Pour la présidence, plusieurs options sont possibles, en soulignant la nécessaire neutralité du Président :

- soit un Président de droit, désigné d’office (comme actuellement le Préfet, ou comme en pratique dans les CLI un élu du conseil général),

- soit un Président élu. Dans ce cas, il reste à définir qui peut être candidat (tout membre, ou seulement les membres d’un bureau initialement constitué, ou seulement les représentants des collectivités territoriales) et comment est composé le collège (tous les membres, les membres du bureau seuls, ou les représentants des collectivités territoriales seuls). L’élection pourrait éventuellement désigner dans le même temps un Vice-Président.

Les missions du CLIS doivent rester les mêmes, la capacité de recourir à l’expertise ou à la contre-expertise pouvant être définie de façon moins restrictive que ce qui est prévu à l’article 14 de la loi du 30/12/91.

Quant aux statuts, le groupe de travail propose que le CLIS se voit reconnaître une véritable existence juridique et une autonomie financière, à moyens constants (le financement par l’Etat semblant être la meilleure garantie). Cela suppose que le CLIS se constitue par exemple sous forme d’association (ce qui aurait pour conséquence le mode de désignation du Président par élection).

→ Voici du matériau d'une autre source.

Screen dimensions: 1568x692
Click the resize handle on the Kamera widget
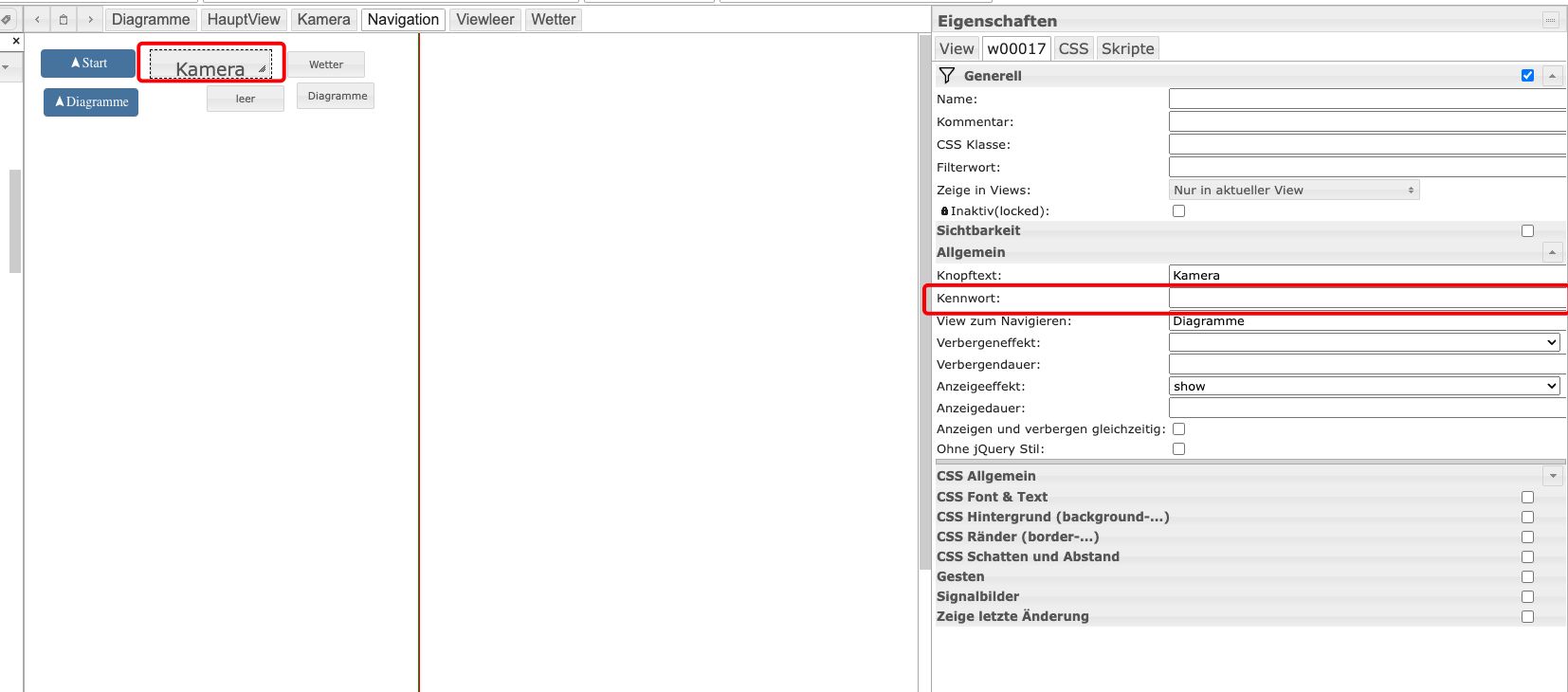[x=262, y=68]
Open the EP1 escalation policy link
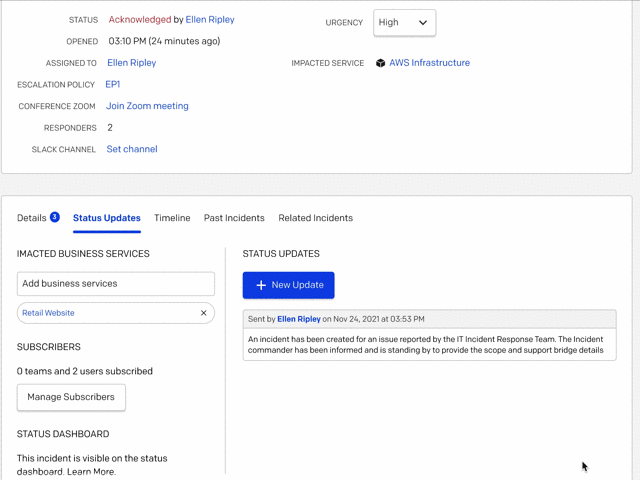The image size is (640, 480). 113,85
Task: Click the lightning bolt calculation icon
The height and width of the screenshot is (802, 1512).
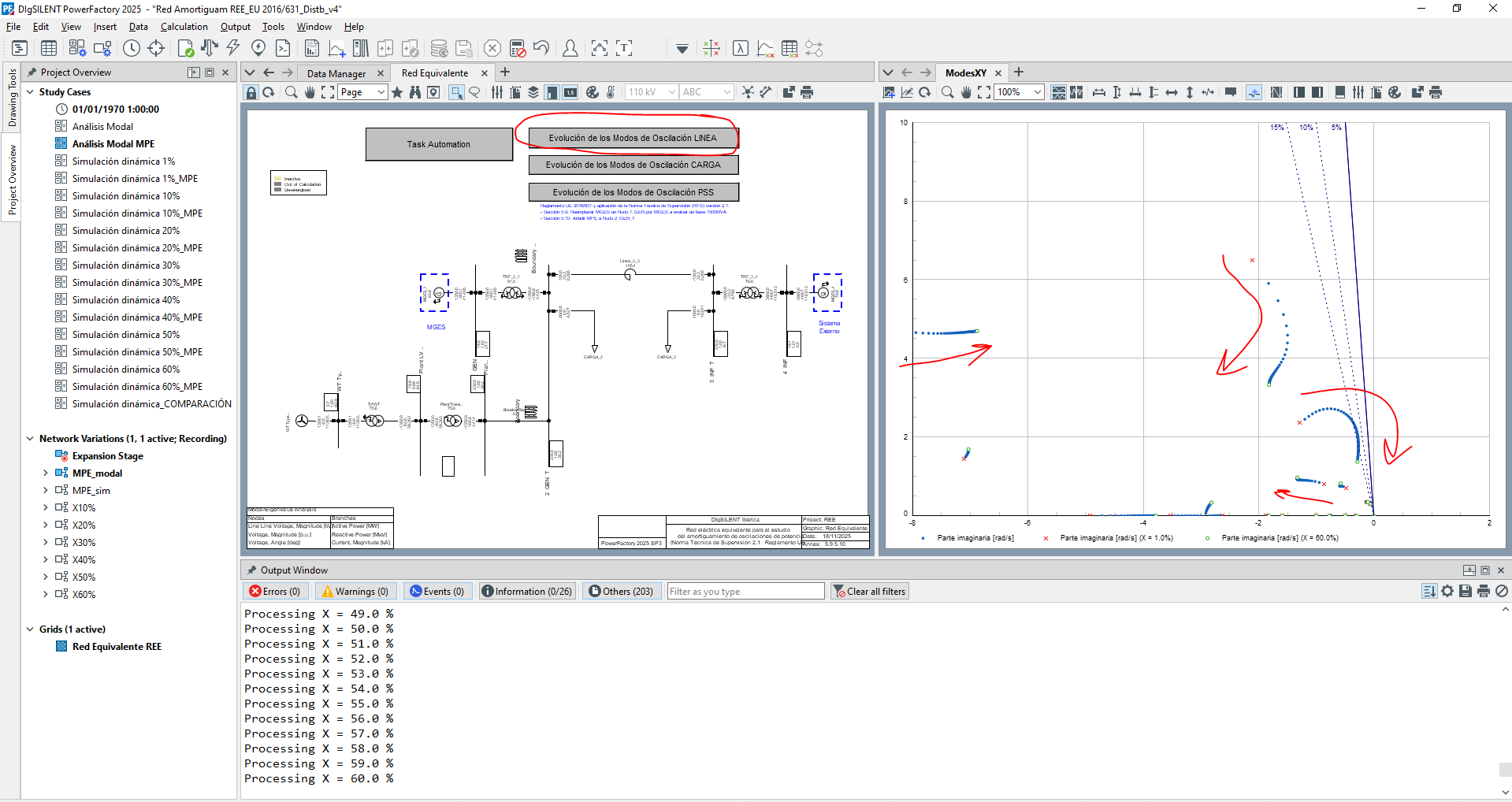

Lors de sa prochaine réunion, le groupe de travail établira un bilan du fonctionnement et des actions du CLIS et en tirera des enseignements pour l’avenir.

PROPOSITIONS POUR LE CLIS

1) Composition

Sans changer les différentes catégories de membres (membres de droit, parlementaires, élus des collectivités territoriales concernées, associations et syndicats), il serait souhaitable d’apporter les modifications suivantes :

- augmenter le nombre de parlementaires (4 actuellement),

- prévoir 3 représentants par Conseil Général (au lieu de 5 actuellement) : le Président ou son représentant et les conseillers généraux des cantons concernés (2 par département),

- ajouter les communes dont tout ou partie du territoire se trouve dans la zone de transposition définie par l’ANDRA (soit de 8 à 10 communes meusiennes).

Il est également proposé de créer un collège d’experts (membres à titre consultatif) composé de 4 à 7 spécialistes (universitaires, chercheurs, médecins) dans les domaines de recherche du laboratoire, en sciences humaines et en radioprotection.

2) Missions

La définition pourrait être plus large que celle du texte de la loi du 30/12/91 (qui laisse la place à une interprétation restrictive, notamment en ce qui concerne le recours à des contre-expertises).

3) Statut et financement

Il paraît indispensable de doter le CLIS de la personnalité juridique et de recourir à la forme associative. Le financement de l’association serait assuré par une subvention annuelle versée par le ministère de l’économie, des finances et de l’industrie, d’un montant au moins égal au montant actuel (305 000 €). Il conviendra également d’envisager les incidences qu’un nouveau statut aura sur la situation du personnel du CLIS.

4) Présidence

Il est proposé, dans la mesure où la forme associative est retenue, que le Président (et le Vice-Président) soit désigné par un bureau, lui-même désigné par l’Assemblée Générale, collège par collège, selon la répartition suivante : 4 représentants du collège « membres de droit », 2 représentants du collège « parlementaires », 2 représentants du collège « régions et départements », 5 représentants du collège « communes », 3 représentants du collège « associations » et 2 représentants du collège « syndicats ».

Enfin, les membres du groupe de travail ont exprimé le souhait que le ministre de la santé soit également signataire de la loi.